Oby się wszystkie trudne sprawy
Porozkręcały jak supełki,
Własne ambicje i urazy
Zaczęły śmieszyć jak kukiełki.
(Ks. Jan
Twardowski)
Czy wiecie, że słowo Wigilia pochodzi od
łacińskich określeń vigilare - czuwać oraz vigilia – czuwanie, straż nocna? To nazwa
dnia poprzedzającego Boże Narodzenie oraz nazwa uroczystej wieczerzy
przypominającej agapy, na których chrześcijanie gromadzili się wieczorem przed dniem świątecznym, by przez
czuwanie, modlitwy i śpiewy przygotować
się na obchód święta. Wigilia została wprowadzona do liturgii Kościoła w VI wieku. Ja
jednak chcę się przede wszystkim skupić na ludowych obrzędach związanych z Wigilią, a nie na jej wymiarze
religijnym.
Władysław Reymont, nawiązując do tradycji
ludowej, w Chłopach tak opisuje Wigilię: Oto gwiazda Trzech Króli, betlejemska
gwiazda, przy której blasku Pan nasz się narodził. (...) Czas wieczerzać, kiedy
słowo ciałem się stało! (...) A chociaż głodni byli, boć to dzień cały o suchym
chlebie, a pojadali wolno i godnie. Najpierw był buraczany
kwas, gotowany na grzybach z ziemniakami całymi, a potem przyszły śledzie w
mące obtaczane i smażone w oleju
konopnym, później zaś pszenne kluski z makiem, a potem szła kapusta z grzybami,
olejem również omaszczona, a na ostatek (...) przysmak prawdziwy, bo racuszki z
gryczanej mąki z miodem zatarte i w makowym oleju uprażone, a przegryzali to wszystko prostym chlebem, bo
placka ni strucli, że z mlekiem i masłem były, nie godziło się jeść dnia tego. (...)
- Dajcie
kąt jaki i choćby to, co psu wyrzucicie! Zmiłujcie się nad sierotą... Czekałam,
że mnie dzieci zaproszą... czekałam...(...) ... na darmo. - Siadajcie z nami.

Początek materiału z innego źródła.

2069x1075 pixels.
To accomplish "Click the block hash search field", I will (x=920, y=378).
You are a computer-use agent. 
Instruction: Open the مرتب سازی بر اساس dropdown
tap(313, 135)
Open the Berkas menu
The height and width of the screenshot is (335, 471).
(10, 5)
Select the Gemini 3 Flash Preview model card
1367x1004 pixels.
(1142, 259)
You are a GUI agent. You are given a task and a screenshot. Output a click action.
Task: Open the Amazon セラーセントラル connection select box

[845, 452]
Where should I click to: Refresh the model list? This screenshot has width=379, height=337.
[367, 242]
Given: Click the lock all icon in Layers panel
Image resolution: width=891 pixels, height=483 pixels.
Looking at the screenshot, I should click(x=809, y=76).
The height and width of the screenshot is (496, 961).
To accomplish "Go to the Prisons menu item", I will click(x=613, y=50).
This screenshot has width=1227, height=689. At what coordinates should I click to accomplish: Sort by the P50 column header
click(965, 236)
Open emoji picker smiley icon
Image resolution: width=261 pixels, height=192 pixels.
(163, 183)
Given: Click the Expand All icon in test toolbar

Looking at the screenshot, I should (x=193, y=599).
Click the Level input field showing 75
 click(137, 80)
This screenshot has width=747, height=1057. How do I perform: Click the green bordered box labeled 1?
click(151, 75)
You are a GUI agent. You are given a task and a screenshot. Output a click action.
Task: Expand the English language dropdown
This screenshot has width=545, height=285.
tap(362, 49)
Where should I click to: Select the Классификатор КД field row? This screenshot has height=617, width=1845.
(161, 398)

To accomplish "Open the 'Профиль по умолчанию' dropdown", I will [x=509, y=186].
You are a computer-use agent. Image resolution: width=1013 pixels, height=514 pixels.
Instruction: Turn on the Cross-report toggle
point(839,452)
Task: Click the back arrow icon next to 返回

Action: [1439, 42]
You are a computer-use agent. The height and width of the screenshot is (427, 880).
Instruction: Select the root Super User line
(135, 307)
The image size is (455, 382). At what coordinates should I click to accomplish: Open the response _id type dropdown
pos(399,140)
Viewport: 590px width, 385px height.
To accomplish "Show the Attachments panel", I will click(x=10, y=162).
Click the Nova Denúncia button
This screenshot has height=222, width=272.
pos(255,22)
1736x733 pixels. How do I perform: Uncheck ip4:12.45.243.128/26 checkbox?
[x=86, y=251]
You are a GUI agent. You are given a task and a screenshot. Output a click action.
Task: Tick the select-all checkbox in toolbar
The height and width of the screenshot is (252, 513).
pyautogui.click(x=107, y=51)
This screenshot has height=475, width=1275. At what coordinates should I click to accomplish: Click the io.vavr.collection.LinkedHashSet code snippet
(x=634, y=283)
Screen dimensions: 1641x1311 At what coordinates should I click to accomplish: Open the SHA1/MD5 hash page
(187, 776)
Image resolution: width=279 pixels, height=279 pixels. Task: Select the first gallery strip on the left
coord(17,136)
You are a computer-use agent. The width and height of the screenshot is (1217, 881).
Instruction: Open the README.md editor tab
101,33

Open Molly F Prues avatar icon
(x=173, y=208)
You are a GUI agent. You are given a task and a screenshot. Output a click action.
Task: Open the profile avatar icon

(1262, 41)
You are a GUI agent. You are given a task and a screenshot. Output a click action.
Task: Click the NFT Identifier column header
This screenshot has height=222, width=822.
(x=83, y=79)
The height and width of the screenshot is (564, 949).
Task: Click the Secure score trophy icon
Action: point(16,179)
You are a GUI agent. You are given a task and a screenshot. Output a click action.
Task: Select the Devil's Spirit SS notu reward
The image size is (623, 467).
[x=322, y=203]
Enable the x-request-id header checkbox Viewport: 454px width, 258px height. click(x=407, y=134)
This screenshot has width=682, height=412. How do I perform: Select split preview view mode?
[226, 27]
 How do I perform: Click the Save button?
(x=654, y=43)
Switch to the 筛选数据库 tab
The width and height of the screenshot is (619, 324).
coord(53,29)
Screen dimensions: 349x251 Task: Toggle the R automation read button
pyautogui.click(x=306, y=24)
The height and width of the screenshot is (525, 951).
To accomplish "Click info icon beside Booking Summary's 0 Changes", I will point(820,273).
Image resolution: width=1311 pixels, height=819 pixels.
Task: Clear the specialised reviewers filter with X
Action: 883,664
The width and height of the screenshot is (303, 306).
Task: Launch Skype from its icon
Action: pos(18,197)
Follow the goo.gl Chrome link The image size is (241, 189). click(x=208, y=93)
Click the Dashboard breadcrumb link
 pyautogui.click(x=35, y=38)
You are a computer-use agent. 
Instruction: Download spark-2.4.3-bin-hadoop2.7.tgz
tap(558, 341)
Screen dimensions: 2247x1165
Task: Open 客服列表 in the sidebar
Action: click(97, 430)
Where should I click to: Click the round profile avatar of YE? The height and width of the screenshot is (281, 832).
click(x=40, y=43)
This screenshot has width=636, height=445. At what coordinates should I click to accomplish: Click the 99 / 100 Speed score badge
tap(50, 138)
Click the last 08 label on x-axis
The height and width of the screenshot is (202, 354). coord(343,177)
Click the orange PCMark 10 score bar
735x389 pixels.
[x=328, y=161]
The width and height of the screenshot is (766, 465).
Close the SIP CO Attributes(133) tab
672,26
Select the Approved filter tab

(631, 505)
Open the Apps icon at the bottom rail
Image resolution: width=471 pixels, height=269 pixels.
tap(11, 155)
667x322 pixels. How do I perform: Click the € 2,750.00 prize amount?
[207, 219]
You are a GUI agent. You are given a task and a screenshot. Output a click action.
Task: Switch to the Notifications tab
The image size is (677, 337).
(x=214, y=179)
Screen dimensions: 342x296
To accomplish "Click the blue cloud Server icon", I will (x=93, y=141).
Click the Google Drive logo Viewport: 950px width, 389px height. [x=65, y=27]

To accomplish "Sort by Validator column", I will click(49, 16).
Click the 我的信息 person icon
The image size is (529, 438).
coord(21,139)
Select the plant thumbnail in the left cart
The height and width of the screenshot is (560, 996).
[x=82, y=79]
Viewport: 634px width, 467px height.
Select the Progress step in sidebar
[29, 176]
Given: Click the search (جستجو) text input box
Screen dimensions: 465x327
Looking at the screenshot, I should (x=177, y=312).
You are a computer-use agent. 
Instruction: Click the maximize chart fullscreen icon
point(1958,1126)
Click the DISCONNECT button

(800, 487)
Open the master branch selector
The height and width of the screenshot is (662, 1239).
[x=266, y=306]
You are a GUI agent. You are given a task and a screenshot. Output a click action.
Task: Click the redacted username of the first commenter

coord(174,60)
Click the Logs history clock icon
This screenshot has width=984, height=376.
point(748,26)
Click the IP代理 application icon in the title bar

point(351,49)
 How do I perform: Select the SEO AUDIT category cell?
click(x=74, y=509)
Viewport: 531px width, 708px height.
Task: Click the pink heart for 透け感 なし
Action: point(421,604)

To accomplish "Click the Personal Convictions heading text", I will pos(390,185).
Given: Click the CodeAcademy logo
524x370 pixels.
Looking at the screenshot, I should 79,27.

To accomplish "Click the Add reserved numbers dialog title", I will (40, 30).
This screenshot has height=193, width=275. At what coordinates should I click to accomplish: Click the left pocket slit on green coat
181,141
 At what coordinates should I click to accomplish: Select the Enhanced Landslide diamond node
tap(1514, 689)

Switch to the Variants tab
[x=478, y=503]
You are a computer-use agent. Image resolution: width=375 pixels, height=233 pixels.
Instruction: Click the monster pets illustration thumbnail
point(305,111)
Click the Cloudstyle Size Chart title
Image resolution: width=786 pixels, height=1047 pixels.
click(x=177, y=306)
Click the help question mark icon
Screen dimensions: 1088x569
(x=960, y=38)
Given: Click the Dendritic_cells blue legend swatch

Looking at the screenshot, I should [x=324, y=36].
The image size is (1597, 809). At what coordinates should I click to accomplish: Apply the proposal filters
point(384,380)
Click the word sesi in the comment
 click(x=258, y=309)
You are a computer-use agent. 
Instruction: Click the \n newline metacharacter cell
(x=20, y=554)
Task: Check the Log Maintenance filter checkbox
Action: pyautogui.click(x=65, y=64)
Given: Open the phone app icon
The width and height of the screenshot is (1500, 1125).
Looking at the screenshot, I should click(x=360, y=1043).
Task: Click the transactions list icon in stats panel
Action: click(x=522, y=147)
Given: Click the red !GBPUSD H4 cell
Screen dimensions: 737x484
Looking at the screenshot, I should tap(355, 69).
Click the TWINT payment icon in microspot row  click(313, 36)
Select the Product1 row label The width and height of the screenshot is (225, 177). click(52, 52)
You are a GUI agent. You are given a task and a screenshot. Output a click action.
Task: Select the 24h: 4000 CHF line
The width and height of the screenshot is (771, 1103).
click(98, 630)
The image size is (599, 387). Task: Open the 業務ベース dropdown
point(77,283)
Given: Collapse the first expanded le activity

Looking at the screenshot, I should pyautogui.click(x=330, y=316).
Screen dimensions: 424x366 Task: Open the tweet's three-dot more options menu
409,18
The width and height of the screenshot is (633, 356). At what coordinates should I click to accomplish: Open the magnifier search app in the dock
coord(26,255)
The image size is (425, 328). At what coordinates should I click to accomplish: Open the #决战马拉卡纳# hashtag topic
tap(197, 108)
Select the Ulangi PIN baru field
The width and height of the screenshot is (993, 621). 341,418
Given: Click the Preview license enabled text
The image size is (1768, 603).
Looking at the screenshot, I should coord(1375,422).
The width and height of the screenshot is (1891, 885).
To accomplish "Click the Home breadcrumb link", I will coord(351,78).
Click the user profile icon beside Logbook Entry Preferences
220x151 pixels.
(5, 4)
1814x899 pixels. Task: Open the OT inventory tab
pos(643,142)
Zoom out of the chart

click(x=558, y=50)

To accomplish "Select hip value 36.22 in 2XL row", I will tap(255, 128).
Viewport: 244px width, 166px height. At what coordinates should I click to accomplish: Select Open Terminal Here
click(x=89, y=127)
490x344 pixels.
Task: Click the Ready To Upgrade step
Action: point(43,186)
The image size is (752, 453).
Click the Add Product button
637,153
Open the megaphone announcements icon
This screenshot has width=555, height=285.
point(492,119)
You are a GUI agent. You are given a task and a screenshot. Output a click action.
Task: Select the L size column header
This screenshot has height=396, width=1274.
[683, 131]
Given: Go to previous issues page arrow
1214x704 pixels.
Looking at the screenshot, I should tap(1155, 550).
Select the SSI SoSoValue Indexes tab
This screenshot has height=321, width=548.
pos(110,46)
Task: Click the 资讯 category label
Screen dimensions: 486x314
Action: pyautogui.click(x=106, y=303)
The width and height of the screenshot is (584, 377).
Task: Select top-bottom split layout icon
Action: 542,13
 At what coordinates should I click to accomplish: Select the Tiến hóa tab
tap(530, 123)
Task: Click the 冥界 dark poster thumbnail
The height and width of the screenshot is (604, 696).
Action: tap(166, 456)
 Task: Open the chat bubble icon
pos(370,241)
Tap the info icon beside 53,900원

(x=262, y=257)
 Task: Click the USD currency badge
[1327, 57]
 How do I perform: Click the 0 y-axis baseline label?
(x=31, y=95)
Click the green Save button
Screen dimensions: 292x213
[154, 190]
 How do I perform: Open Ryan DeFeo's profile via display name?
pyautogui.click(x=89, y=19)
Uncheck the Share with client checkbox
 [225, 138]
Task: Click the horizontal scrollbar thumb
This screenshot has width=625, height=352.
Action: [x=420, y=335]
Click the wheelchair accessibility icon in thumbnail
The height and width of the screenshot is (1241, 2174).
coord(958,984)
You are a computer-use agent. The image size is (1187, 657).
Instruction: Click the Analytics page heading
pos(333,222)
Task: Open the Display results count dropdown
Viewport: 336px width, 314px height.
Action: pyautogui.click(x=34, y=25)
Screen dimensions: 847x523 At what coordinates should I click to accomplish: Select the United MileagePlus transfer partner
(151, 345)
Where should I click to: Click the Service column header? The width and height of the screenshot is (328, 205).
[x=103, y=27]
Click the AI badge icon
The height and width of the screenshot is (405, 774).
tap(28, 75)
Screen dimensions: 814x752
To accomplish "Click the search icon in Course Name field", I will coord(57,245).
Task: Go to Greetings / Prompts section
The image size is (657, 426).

I z wielką dobrością zrobił jej miejsce wedle siebie.
W tę noc
Narodzenia i każde bydlątko rozumie człowieczą mowę, i przemówić jest zdolne,
że to między niemi Pan się narodził (...), więc i opłatkiem trza się z niemi podzielić... - Kużde stworzenie,
trawka kużda, choćby i ta najmarniejsza, kamuszek najmniejszy, nawet ta gwiazda
ledwie dojrzana - wszystko dzisiaj czuje(...), że Pan się narodził.
Ludowa tradycja wigilijna w Polsce jest bardzo
stara, ponieważ wywodzi się z czasów przedchrześcijańskich. Zachowały się w
niej relikty zarówno prasłowiańskich uroczystości: zadusznych, noworocznych,
wegetacyjnych (rolniczych), jak również tradycje innych narodów. Już w okresie
średniowiecza bowiem, zakonnicy oraz misjonarze z Włoch, Francji i Niemiec wraz z chrześcijaństwem przenieśli do nas i obrzędy
związane ze świętami. Oczywiście,
Wigilia otrzymała też religijną interpretację i została powiązana z tradycją
Kościoła.
Wierzenia ludowe mówią, że cud narodzenia Boga
przeżywa cała ziemia i cały wszechświat, łącznie ze wszystkimi stworzeniami.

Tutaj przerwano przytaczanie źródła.